Given problem: Pull out each line of the material below that contains the word "width", copying those lines word for word.

──────── Input

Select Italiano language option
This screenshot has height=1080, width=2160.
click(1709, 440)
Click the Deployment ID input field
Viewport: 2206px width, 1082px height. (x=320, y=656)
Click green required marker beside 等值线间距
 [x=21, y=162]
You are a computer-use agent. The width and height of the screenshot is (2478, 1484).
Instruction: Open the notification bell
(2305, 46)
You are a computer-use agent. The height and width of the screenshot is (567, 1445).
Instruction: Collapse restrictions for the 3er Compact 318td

────────────────

Exercise solution:
This screenshot has height=1080, width=2160.
Viewport: 2206px width, 1082px height. (x=320, y=656)
You are a computer-use agent. The width and height of the screenshot is (2478, 1484).
You are a computer-use agent. The height and width of the screenshot is (567, 1445).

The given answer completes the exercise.